The recent rollout of minimum volume quotas by some of the nation’s major lenders has raised concerns that brokers may now struggle to remain accredited with every lender.
According to the latest Mortgage Business’ weekly straw poll, 85 per cent of the 1,145 respondents believe minimum volume requirements will prevent them from retaining their accreditation with all the major lenders.
The 965 majority said they would not be able to retain their accreditation, while 137 respondents said they would.
Mark Lewis, managing director of Bernie Lewis Home Loans, told Mortgage Business the minimum quotas may make it difficult for brokers to retain their accreditation with all the major lenders.
“At the end of the day, a broker’s role is all about getting the best outcome and the best product for their client.
“Some of my top loan writers would have fallen foul of the requirements at one stage or another, simply because at certain times the products being issued by some of the major lenders were not competitive and would not suit any client,” Mr Lewis said.
“The banks are using a sledgehammer to crack a walnut. If it is about driving education and hence removing part time brokers from the industry, then they should target them specifically not the industry at large,” Mr Lewis said.
Smartline executive director Joe Sirianni told Mortgage Business he understood the banks’ reasoning behind the minimum quotas, however, he questioned whether or not there was a better alternative.
"Overall I think minimum quotas will generally drive an increased level of education among brokers, and it will also help the industry to clean out some of the part time brokers who may negatively impact the reputation of full time, professional brokers.
“That said the issue has been raised that perhaps some of the quotas being imposed by the major lenders are a little heavy handed.”
CBA’s executive general manager of third-party banking, Kathy Cummings, told Mortgage Business the quotas put in place by the bank were easily achievable.

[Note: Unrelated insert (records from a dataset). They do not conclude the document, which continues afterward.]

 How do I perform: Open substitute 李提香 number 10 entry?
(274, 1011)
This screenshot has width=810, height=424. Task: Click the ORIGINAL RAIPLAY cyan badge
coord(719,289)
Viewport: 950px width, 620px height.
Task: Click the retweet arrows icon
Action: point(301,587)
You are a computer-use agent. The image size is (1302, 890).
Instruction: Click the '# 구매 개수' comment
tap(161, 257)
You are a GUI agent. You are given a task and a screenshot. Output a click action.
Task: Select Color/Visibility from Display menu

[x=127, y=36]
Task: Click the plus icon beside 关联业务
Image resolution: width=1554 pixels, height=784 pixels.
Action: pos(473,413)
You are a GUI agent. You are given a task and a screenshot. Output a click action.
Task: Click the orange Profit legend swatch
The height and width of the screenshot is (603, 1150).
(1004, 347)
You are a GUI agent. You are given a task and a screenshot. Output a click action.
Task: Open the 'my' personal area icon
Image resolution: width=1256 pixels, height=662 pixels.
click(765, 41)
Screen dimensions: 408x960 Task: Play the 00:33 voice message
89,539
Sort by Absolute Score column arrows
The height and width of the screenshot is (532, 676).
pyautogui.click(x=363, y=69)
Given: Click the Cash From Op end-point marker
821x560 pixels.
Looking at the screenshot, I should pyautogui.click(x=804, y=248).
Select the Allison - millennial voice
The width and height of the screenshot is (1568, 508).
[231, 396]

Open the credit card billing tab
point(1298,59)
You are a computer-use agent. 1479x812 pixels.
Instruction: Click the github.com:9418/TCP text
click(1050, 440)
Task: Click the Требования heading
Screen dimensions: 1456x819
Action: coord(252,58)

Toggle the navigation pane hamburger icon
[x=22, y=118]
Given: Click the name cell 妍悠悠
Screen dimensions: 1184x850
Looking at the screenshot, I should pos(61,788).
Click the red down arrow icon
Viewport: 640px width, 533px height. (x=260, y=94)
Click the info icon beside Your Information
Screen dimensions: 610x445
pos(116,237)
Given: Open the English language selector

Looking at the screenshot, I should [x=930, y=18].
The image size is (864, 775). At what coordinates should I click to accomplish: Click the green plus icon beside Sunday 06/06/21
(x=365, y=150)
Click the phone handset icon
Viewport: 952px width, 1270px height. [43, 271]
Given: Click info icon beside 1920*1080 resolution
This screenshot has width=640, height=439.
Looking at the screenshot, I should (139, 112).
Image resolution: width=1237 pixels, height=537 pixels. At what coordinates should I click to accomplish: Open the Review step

“Commonwealth Bank’s requirement is to lodge a minimum of four loans in a six month period. This breaks down into one loan every six and a half weeks,” Ms Cummings said.
“We believe this provides serious brokers with ample opportunity to maintain their full accreditation with us and other lenders.”
Ms Cummings said the bank’s 22 per cent share in the home loan market meant it was not unrealistic to expect that one in at least every five customers was a potential CBA client.